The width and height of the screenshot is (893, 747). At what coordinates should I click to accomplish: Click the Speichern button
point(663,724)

---

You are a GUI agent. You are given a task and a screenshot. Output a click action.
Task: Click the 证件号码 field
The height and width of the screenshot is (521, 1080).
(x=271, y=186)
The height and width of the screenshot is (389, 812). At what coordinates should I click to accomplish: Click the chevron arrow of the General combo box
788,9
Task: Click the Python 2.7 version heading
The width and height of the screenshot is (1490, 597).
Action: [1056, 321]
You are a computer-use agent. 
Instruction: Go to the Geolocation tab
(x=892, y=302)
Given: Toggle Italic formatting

---

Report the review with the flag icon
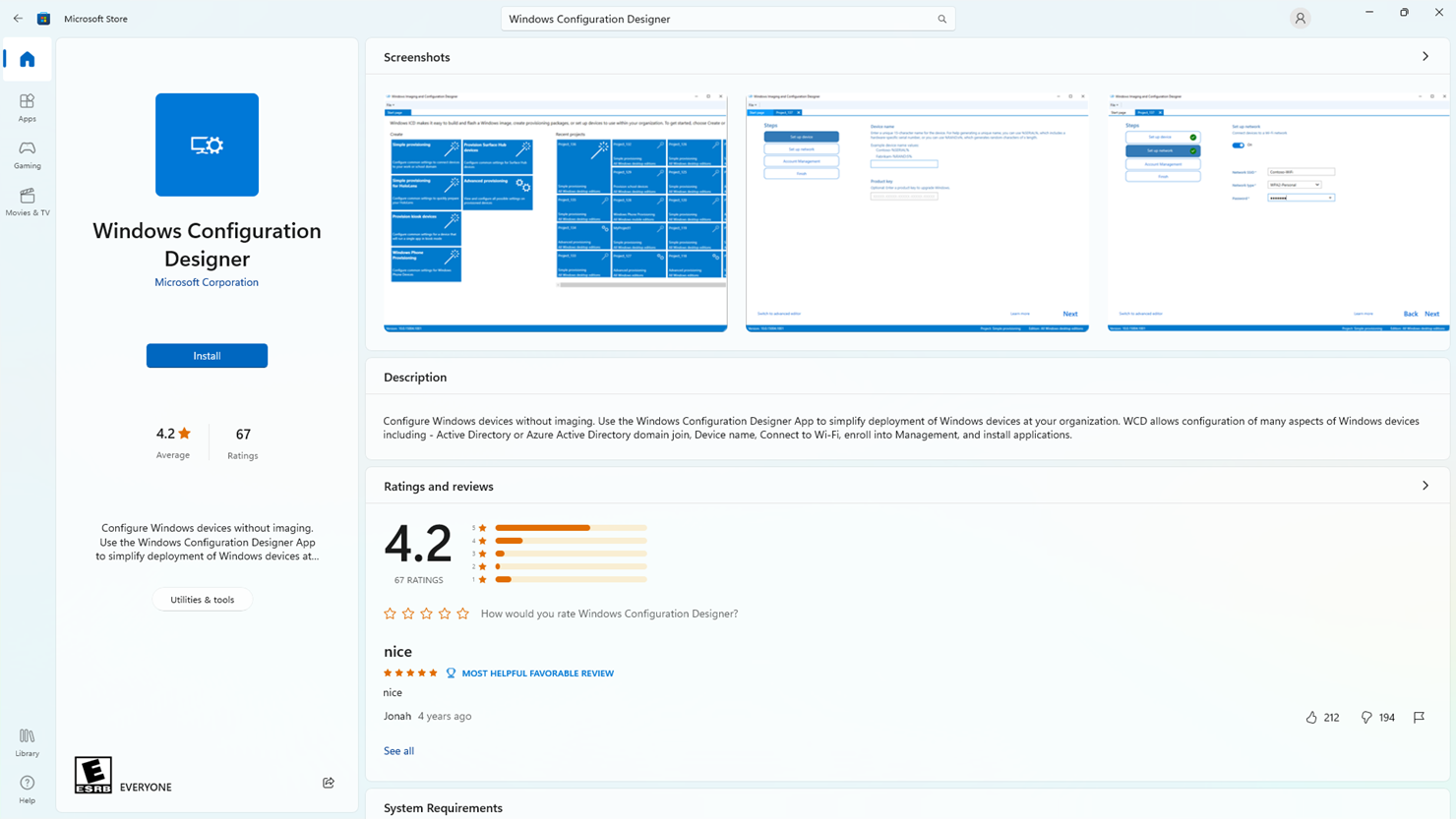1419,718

Aim of the task — Above are the records. Copy the lines beginning at the one that has "The width and height of the screenshot is (1490, 597)." and ending with the one that has "Given: Toggle Italic formatting", unchanged.

Written answer —
The width and height of the screenshot is (1490, 597).
Action: [1056, 321]
You are a computer-use agent. 
Instruction: Go to the Geolocation tab
(x=892, y=302)
Given: Toggle Italic formatting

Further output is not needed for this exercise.